O fracasso dos progressismos do início do século (Syriza, Podemos), — em grande medida cooptados pela institucionalidade burguesa — abre a possibilidade de que essas novas experiências, ou partidos que ainda mantêm certa independência como o PSOL, se fortaleçam neste novo cenário. Na Inglaterra, surge o novo partido de Jeremy Corbyn; na França, fortaleceu-se o France Insoumise; na África do Sul, uma ruptura com o ANC deu origem a uma nova organização; na Grécia, Zoe Konstantopoulou, ex-presidente do parlamento no governo de Tsipras, fundou um novo partido e certamente veremos um processo mais amplo de novos partidos de esquerda.

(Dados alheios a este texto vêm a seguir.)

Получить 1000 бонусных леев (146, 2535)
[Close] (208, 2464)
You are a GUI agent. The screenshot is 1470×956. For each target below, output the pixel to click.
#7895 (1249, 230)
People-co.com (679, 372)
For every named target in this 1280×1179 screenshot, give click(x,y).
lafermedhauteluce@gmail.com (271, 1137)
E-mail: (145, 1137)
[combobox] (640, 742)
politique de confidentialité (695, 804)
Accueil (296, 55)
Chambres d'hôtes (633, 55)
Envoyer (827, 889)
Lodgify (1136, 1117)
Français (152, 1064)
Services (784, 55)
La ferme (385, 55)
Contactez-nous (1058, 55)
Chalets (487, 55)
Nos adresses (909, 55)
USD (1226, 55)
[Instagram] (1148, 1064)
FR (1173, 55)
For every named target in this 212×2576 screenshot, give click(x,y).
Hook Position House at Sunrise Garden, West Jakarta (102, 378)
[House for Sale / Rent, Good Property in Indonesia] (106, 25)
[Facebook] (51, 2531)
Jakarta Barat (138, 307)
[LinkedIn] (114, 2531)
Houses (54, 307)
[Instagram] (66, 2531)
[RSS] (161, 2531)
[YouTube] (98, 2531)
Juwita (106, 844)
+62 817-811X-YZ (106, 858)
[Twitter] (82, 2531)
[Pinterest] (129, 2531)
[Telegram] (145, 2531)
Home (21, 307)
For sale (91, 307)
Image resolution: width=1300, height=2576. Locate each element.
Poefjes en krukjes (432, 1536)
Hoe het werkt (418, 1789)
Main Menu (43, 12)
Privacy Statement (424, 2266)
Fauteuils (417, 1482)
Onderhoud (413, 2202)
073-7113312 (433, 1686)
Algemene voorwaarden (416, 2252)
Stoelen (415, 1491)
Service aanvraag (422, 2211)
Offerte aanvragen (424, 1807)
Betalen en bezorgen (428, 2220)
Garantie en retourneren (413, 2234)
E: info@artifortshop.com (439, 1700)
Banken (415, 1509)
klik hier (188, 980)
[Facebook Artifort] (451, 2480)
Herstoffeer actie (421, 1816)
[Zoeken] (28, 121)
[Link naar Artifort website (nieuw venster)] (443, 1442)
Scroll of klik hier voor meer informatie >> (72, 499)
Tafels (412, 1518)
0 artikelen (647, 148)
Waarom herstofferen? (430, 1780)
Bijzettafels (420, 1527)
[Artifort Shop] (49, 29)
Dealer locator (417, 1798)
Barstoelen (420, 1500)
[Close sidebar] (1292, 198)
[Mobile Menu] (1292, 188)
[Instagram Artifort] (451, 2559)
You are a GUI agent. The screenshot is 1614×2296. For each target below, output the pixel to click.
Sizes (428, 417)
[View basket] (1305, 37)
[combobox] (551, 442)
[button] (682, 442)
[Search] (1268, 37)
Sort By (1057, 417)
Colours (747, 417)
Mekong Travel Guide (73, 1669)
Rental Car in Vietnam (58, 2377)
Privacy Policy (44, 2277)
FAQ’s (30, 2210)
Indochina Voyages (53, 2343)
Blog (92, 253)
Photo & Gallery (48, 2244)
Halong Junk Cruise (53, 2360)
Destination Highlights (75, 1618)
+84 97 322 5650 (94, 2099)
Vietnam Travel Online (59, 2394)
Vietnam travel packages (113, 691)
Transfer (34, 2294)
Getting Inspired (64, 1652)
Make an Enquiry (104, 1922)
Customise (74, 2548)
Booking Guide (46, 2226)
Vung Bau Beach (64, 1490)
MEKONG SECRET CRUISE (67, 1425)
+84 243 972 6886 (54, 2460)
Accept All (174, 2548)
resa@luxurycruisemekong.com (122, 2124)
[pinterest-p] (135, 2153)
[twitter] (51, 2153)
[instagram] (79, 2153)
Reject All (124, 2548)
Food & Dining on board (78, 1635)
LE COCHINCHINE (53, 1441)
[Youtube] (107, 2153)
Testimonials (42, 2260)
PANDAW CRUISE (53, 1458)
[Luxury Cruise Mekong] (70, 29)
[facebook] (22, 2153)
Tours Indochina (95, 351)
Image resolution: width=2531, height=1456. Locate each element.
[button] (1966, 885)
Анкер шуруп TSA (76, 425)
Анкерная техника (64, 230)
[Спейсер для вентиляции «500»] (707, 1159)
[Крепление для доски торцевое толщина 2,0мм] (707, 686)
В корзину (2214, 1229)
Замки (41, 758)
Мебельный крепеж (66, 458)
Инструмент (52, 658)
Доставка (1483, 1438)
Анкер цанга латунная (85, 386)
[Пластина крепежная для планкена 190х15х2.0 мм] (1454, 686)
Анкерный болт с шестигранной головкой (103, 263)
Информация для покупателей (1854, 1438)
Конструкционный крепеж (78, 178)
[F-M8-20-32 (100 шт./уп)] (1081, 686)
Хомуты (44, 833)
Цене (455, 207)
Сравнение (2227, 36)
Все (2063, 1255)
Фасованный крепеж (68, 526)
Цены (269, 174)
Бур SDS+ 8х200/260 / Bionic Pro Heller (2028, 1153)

Na situação atual, esses partidos ou movimentos políticos podem adquirir mais a forma de partidos anti-imperialistas e anticapitalistas. No PSOL também se abre uma oportunidade para enfraquecer os matizes reformistas.
Não será um processo linear nem simples, mas as condições para que, no âmbito da luta contra o neofascismo, possam ser construídas alternativas anti-imperialistas, anticapitalistas e ecossocialistas estão dadas.
9. A luta contra o imperialismo na América Latina.
A posição na disputa entre os EUA e a China.
Os países da América Latina, de forma desigual, continuam sendo países dependentes, semicoloniais, que sofrem com a opressão imperialista. Tradicionalmente, era o quintal do Tio Sam, mas há duas décadas o neoimperialismo chinês passou a ser um concorrente importante. De acordo com dados da CEPAL (cepal.org), o Investimento Estrangeiro Direto (IED) total na América Latina e no Caribe foi de 188,962 bilhões de dólares em 2024. Desse total, os Estados Unidos representaram 38% do IED em 2024 e, em contraste, a China atingiu apenas 2% desse fluxo de investimento. A CEPAL esclarece no seu relatório que o valor atribuído à China pode estar subestimado, uma vez que muitos fundos chineses chegam através de países terceiros ou por meio de contratos que não são formalmente registrados como IED (cepal.org). Eles não são contabilizados como IED clássico, pois entram por meio de países terceiros, contratos, concessões ou compra de ativos cepal.org. O montante real dos investimentos chineses poderia ser muito maior se considerarmos empréstimos, financiamentos sem registro de IED e acordos estratégicos (como portos, energia, telecomunicações).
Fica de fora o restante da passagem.